I disagreed with a lot of the points in the book, but still found it to be worth reading.
The book gives a historical perspective on “content” - music, movies, books, newspapers, and other media. Then it contrasts this with platforms - Facebook, Google, and Amazon.
It talks about a lot about the centralization of power that’s going on in large software companies today (similar perspectives to my recent article on the Open Internet). But it also puts our current situation - where platforms make almost all of the money and the artists make almost no money - into a historical perspective.
The author is uniquely qualified to write this book. Right out of school, he helped manage some big-name bands in the 70s and 80s, before becoming a movie producer in Hollywood, and ultimately co-founding a movie streaming service in the early 2000s.
His central argument is that we need more communities like Bandcamp.com that are favorable for artists - where they get direct access to their customers (email addresses aren’t obscured by the platform) and they get a reasonable share of their listener’s dollars.
He also talks a lot about world wide web inventor Tim Berners-Lee and his vision of frictionless microtransactions so that consumers can more seamlessly pay for content as they consume it.
I mentioned there were aspects of this book I disagree with. One of them is the author’s support of the Stop Online Piracy Act, which would have been disastrous for a lot of websites that have a lot of user-submitted content (including this forum).
Luckily Taplin points out plenty of alternatives, such as pressuring websites like YouTube to use the same algorithmic detection they use to detect copyrighted material and prevent it from being uploaded in the first place (instead of forcing content creators to submit takedown requests.) He points out that if YouTube can stop pornography from being hosted there, they can stop copyrighted music and films from being uploaded.

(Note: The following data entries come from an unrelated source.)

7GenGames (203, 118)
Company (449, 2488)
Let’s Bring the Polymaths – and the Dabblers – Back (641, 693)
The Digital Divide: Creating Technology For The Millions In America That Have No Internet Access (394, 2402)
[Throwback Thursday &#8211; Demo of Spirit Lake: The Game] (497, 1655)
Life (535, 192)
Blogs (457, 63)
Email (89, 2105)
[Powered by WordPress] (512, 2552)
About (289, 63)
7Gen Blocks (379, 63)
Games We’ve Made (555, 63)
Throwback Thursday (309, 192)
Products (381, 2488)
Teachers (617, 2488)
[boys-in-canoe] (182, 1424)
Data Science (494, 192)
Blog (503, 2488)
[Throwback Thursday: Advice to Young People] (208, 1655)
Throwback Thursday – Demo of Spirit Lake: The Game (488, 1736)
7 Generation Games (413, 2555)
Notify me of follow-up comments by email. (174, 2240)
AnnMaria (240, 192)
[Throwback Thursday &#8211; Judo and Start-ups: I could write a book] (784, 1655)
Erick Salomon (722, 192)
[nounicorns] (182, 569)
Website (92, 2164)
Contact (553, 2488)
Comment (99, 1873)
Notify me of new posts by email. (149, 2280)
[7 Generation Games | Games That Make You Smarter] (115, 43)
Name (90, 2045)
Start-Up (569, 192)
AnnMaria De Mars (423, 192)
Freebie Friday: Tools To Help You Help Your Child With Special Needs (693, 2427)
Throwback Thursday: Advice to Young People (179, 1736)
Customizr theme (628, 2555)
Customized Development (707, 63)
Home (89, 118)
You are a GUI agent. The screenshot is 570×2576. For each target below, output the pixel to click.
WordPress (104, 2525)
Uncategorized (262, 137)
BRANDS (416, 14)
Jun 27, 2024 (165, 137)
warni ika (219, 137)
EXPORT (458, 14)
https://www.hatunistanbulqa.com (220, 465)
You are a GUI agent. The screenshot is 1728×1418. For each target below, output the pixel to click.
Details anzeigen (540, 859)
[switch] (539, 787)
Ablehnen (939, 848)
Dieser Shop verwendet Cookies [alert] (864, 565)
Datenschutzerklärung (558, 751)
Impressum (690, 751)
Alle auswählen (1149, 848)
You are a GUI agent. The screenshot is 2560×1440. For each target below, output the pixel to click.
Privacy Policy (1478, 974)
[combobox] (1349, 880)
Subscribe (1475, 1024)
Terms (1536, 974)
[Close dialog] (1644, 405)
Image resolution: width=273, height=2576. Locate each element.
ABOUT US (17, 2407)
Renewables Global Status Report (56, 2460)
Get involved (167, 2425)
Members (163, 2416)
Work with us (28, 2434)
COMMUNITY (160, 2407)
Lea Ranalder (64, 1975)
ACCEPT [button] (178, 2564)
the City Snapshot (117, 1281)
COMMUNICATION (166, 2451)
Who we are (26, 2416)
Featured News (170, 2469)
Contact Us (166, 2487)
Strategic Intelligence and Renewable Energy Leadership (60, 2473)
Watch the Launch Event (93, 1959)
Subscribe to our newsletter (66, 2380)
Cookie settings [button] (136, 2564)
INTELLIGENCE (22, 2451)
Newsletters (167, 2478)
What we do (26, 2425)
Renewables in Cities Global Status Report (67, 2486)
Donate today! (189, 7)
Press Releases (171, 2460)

Taplin also talks a bit about the perverse incentives associated with advertisements, and how the nature of trying to identify hits means that most artists won’t be able to subsist long enough to build a real audience. (Another book I read a couple months ago about the advertising industry is Tim Wu’s The Attention Merchants: The Epic Scramble to Get Inside Our Heads which I also recommend.)
He points out that Bob Dylan - whom he managed in the early 1970s - only sold 4,000 copies of his debut album in two years. There’s no way a modern music publisher would be able to take a chance on a musician like this, even though today Bob Dylan is widely acknowledged as one of the most important musicians of the 20th century.
Instead, the new licensing-driven music industry reduces musicians to being judged by advertising executives who aren’t asking “is this art?” but rather “can this help me sell Pepsi?”
This book covers a lot of ground in just an 8 hour listen. I listened to the entire thing in a single 24-hour period (on double speed) while exercising and running errands. It was definitely worth my time, and if you’re interested in the future of art and how technology is steering it, I think it’s worth your time, too.